Task to carry out: Print the listing in full, keeping every line exactly as it is.

Provided records:

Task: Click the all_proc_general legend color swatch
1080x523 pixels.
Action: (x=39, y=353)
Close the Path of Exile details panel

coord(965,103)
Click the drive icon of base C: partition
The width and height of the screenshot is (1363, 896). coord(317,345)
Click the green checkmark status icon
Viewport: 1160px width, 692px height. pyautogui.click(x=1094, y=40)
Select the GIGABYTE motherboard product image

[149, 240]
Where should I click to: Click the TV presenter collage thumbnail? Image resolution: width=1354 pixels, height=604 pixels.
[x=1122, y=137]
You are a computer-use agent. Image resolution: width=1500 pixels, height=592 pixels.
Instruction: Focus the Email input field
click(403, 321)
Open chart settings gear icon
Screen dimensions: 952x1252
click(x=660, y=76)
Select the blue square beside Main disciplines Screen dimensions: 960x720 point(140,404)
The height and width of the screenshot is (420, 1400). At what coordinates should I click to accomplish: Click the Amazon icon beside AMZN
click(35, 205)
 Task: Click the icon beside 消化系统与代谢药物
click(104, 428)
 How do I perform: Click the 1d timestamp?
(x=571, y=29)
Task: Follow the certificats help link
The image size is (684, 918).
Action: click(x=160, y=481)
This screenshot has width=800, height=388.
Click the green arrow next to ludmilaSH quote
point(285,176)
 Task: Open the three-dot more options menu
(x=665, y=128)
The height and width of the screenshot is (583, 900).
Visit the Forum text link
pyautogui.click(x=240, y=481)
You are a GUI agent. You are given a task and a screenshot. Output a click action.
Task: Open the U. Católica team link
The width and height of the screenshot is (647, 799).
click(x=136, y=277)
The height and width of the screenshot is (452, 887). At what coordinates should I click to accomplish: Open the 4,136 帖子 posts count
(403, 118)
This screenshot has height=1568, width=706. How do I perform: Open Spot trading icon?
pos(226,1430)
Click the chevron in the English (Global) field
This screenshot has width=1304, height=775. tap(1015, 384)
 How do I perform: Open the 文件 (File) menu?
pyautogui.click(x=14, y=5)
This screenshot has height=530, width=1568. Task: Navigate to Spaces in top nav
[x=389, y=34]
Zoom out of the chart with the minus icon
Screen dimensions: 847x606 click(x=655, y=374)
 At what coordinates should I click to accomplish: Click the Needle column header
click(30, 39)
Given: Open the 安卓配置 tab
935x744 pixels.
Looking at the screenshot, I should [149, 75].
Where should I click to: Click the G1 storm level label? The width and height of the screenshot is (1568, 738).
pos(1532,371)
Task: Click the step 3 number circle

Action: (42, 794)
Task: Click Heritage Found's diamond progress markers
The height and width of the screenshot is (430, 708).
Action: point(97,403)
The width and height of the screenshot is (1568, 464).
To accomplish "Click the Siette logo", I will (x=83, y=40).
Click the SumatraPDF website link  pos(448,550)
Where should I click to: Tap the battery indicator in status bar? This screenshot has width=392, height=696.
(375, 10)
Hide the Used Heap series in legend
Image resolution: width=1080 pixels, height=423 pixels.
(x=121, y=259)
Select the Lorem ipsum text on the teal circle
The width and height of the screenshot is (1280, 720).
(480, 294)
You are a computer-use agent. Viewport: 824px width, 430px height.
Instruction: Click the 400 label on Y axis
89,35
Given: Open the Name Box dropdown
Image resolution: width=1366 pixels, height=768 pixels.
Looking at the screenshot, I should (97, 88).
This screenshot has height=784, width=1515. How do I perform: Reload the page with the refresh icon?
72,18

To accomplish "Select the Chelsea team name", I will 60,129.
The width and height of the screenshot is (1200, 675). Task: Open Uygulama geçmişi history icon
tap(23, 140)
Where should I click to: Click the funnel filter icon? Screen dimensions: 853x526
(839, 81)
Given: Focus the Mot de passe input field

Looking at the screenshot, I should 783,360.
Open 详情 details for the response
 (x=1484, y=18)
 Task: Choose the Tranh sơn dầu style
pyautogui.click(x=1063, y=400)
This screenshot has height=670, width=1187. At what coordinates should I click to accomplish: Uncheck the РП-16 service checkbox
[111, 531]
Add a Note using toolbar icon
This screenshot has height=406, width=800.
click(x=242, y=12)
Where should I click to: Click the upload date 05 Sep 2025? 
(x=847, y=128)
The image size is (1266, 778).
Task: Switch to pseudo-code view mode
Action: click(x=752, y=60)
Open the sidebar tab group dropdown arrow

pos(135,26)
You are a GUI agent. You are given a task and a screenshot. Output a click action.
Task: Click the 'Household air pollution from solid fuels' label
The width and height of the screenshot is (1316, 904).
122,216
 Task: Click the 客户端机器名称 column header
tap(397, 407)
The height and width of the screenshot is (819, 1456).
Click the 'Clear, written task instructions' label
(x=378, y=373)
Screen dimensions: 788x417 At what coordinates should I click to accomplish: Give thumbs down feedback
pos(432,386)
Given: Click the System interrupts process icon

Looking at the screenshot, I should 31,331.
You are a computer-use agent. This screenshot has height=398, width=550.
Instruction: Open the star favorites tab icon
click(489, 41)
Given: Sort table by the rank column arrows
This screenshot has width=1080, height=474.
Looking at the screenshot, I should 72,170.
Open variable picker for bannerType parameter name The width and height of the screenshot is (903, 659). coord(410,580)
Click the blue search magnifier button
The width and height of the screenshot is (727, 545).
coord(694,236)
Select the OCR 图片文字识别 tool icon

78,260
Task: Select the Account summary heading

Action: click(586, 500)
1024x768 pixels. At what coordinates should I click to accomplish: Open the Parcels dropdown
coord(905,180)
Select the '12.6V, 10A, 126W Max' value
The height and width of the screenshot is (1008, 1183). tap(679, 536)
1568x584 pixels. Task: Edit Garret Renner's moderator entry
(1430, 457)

Solution for this problem:
Task: Click the all_proc_general legend color swatch
1080x523 pixels.
Action: (x=39, y=353)
Close the Path of Exile details panel

coord(965,103)
Click the drive icon of base C: partition
The width and height of the screenshot is (1363, 896). coord(317,345)
Click the green checkmark status icon
Viewport: 1160px width, 692px height. pyautogui.click(x=1094, y=40)
Select the GIGABYTE motherboard product image

[149, 240]
Where should I click to: Click the TV presenter collage thumbnail? Image resolution: width=1354 pixels, height=604 pixels.
[x=1122, y=137]
You are a computer-use agent. Image resolution: width=1500 pixels, height=592 pixels.
Instruction: Focus the Email input field
click(403, 321)
Open chart settings gear icon
Screen dimensions: 952x1252
click(x=660, y=76)
Select the blue square beside Main disciplines Screen dimensions: 960x720 point(140,404)
The height and width of the screenshot is (420, 1400). At what coordinates should I click to accomplish: Click the Amazon icon beside AMZN
click(35, 205)
 Task: Click the icon beside 消化系统与代谢药物
click(104, 428)
 How do I perform: Click the 1d timestamp?
(x=571, y=29)
Task: Follow the certificats help link
The image size is (684, 918).
Action: click(x=160, y=481)
This screenshot has width=800, height=388.
Click the green arrow next to ludmilaSH quote
point(285,176)
 Task: Open the three-dot more options menu
(x=665, y=128)
The height and width of the screenshot is (583, 900).
Visit the Forum text link
pyautogui.click(x=240, y=481)
You are a GUI agent. You are given a task and a screenshot. Output a click action.
Task: Open the U. Católica team link
The width and height of the screenshot is (647, 799).
click(x=136, y=277)
The height and width of the screenshot is (452, 887). At what coordinates should I click to accomplish: Open the 4,136 帖子 posts count
(403, 118)
This screenshot has height=1568, width=706. How do I perform: Open Spot trading icon?
pos(226,1430)
Click the chevron in the English (Global) field
This screenshot has width=1304, height=775. tap(1015, 384)
 How do I perform: Open the 文件 (File) menu?
pyautogui.click(x=14, y=5)
This screenshot has height=530, width=1568. Task: Navigate to Spaces in top nav
[x=389, y=34]
Zoom out of the chart with the minus icon
Screen dimensions: 847x606 click(x=655, y=374)
 At what coordinates should I click to accomplish: Click the Needle column header
click(30, 39)
Given: Open the 安卓配置 tab
935x744 pixels.
Looking at the screenshot, I should [149, 75].
Where should I click to: Click the G1 storm level label? The width and height of the screenshot is (1568, 738).
pos(1532,371)
Task: Click the step 3 number circle

Action: (42, 794)
Task: Click Heritage Found's diamond progress markers
The height and width of the screenshot is (430, 708).
Action: point(97,403)
The width and height of the screenshot is (1568, 464).
To accomplish "Click the Siette logo", I will (x=83, y=40).
Click the SumatraPDF website link  pos(448,550)
Where should I click to: Tap the battery indicator in status bar? This screenshot has width=392, height=696.
(375, 10)
Hide the Used Heap series in legend
Image resolution: width=1080 pixels, height=423 pixels.
(x=121, y=259)
Select the Lorem ipsum text on the teal circle
The width and height of the screenshot is (1280, 720).
(480, 294)
You are a computer-use agent. Viewport: 824px width, 430px height.
Instruction: Click the 400 label on Y axis
89,35
Given: Open the Name Box dropdown
Image resolution: width=1366 pixels, height=768 pixels.
Looking at the screenshot, I should (97, 88).
This screenshot has height=784, width=1515. How do I perform: Reload the page with the refresh icon?
72,18

To accomplish "Select the Chelsea team name", I will 60,129.
The width and height of the screenshot is (1200, 675). Task: Open Uygulama geçmişi history icon
tap(23, 140)
Where should I click to: Click the funnel filter icon? Screen dimensions: 853x526
(839, 81)
Given: Focus the Mot de passe input field

Looking at the screenshot, I should 783,360.
Open 详情 details for the response
 (x=1484, y=18)
 Task: Choose the Tranh sơn dầu style
pyautogui.click(x=1063, y=400)
This screenshot has height=670, width=1187. At what coordinates should I click to accomplish: Uncheck the РП-16 service checkbox
[111, 531]
Add a Note using toolbar icon
This screenshot has height=406, width=800.
click(x=242, y=12)
Where should I click to: Click the upload date 05 Sep 2025? 
(x=847, y=128)
The image size is (1266, 778).
Task: Switch to pseudo-code view mode
Action: click(x=752, y=60)
Open the sidebar tab group dropdown arrow

pos(135,26)
You are a GUI agent. You are given a task and a screenshot. Output a click action.
Task: Click the 'Household air pollution from solid fuels' label
The width and height of the screenshot is (1316, 904).
122,216
 Task: Click the 客户端机器名称 column header
tap(397, 407)
The height and width of the screenshot is (819, 1456).
Click the 'Clear, written task instructions' label
(x=378, y=373)
Screen dimensions: 788x417 At what coordinates should I click to accomplish: Give thumbs down feedback
pos(432,386)
Given: Click the System interrupts process icon

Looking at the screenshot, I should 31,331.
You are a computer-use agent. This screenshot has height=398, width=550.
Instruction: Open the star favorites tab icon
click(489, 41)
Given: Sort table by the rank column arrows
This screenshot has width=1080, height=474.
Looking at the screenshot, I should 72,170.
Open variable picker for bannerType parameter name The width and height of the screenshot is (903, 659). coord(410,580)
Click the blue search magnifier button
The width and height of the screenshot is (727, 545).
coord(694,236)
Select the OCR 图片文字识别 tool icon

78,260
Task: Select the Account summary heading

Action: click(586, 500)
1024x768 pixels. At what coordinates should I click to accomplish: Open the Parcels dropdown
coord(905,180)
Select the '12.6V, 10A, 126W Max' value
The height and width of the screenshot is (1008, 1183). tap(679, 536)
1568x584 pixels. Task: Edit Garret Renner's moderator entry
(1430, 457)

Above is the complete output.